Por Frederico Vasconcelos

Corregedor nacional vai investigar atuação do promotor Rogério Zagallo, de SP.

 

Independentemente das providências da Corregedoria Geral do Ministério Público de São Paulo, o Conselho Nacional do Ministério Público decidiu nesta segunda-feira (10/6) instaurar reclamação disciplinar para investigar a atuação do promotor de Justiça Rogério Zagallo. Ele teria postado mensagem, em rede social, sugerindo que arquivaria qualquer processo se a polícia matasse um grupo de manifestantes que protestavam contra o aumento das tarifas de transporte, em São Paulo.
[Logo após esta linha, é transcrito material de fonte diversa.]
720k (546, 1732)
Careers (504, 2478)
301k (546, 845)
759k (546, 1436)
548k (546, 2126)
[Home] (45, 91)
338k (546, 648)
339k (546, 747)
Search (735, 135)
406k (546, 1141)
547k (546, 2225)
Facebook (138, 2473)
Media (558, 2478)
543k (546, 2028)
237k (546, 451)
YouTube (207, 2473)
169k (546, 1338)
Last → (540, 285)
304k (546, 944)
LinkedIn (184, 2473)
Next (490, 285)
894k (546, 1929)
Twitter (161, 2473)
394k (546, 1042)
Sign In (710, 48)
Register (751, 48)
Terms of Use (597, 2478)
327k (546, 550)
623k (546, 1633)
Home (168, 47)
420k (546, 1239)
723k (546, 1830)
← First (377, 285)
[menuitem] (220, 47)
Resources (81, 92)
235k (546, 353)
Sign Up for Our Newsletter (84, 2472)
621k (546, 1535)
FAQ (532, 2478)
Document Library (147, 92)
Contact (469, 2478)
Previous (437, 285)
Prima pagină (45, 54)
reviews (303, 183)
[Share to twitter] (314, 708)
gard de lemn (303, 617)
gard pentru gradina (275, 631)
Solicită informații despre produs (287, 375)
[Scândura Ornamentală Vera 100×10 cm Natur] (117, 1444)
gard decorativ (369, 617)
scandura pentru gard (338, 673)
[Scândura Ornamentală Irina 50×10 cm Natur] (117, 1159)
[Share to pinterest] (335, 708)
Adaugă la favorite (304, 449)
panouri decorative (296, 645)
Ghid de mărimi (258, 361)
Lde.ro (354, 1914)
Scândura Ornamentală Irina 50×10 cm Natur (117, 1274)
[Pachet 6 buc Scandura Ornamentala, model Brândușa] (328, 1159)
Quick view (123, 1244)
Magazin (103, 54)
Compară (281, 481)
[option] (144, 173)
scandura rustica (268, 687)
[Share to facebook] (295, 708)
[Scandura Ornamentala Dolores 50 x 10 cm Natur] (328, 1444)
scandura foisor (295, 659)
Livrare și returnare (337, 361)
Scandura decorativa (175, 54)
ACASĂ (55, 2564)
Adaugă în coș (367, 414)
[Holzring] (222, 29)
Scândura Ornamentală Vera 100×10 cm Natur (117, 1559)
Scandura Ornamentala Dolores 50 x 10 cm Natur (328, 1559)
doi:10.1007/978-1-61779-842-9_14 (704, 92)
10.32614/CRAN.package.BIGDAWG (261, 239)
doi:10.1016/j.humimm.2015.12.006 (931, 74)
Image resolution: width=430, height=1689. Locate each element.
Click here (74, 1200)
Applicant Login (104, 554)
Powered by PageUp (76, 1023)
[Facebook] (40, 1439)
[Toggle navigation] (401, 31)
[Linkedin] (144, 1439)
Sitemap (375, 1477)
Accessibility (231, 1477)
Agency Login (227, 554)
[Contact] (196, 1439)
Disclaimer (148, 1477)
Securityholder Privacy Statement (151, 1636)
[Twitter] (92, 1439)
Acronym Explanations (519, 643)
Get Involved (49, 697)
A reclamação vai apurar se o promotor cometeu falta disciplinar motivada pelo protesto do Movimento Passe Livre, na última sexta-feira (7/6), contra o aumento da tarifa de transporte público.

A apuração do CNMP será feita originariamente, ou seja, diretamente pelo corregedor nacional do MP, Jefferson Coelho, tendo por base o poder disciplinar concorrente do Conselho (*).

Segundo havia informado o site “Consultor Jurídico“, Zagallo causou polêmica no Facebook, ao postar uma mensagem na qual disse que a Tropa de Choque da Polícia poderia matar um grupo de manifestantes na capital que ele, mesmo assim, arquivaria qualquer possível processo contra os policiais.

O promotor, ainda segundo o site, xingou os manifestantes e os classificou como um bando de bugios (macacos). Diante da repercussão negativa, o promotor apagou a postagem ofensiva e publicou uma nova, pedindo desculpas.

No novo post, Zagallo diz que o comentário no Facebook foi um desabafo de um cidadão: “Em nenhum momento agi como um promotor de Justiça, mas sim como cidadão e, especial, na qualidade de um pai que estava deveras angustiado com a enorme dificuldade em alcançar seu filho de pouca idade que, nervoso, o esperava”.

Zagallo será notificado pelo CNMP e terá dez dias para se manifestar.

Ainda segundo o “Conjur“, o subprocurador-geral de Justiça do Ministério Público de São Paulo Arnaldo Hossepian Júnior disse, no domingo (9/6), que a Procuradoria-Geral da Justiça vai apurar a autenticidade da autoria do texto, para tomar as providências cabíveis.

“Aferida a autenticidade do post, a PGJ vai se ater ao mérito para ver se há algum tipo de providência que guarde relação com a atribuição do procurador-geral”, disse Hossepian, antes de a postagem ser apagada pelo promotor.

Hossepian confirmou que Zagallo já responde a um processo administrativo.

Em 2011, a Corregedoria estadual abriu uma investigação contra Zagallo após ele sugerir a um policial que melhorasse sua mira para “mandar bandido para o inferno”.

(*) Conforme decidido pelo STF na ADI 4638 (o caso referia-se ao CNJ, mas, pelo princípio da simetria, vale também para o CNMP).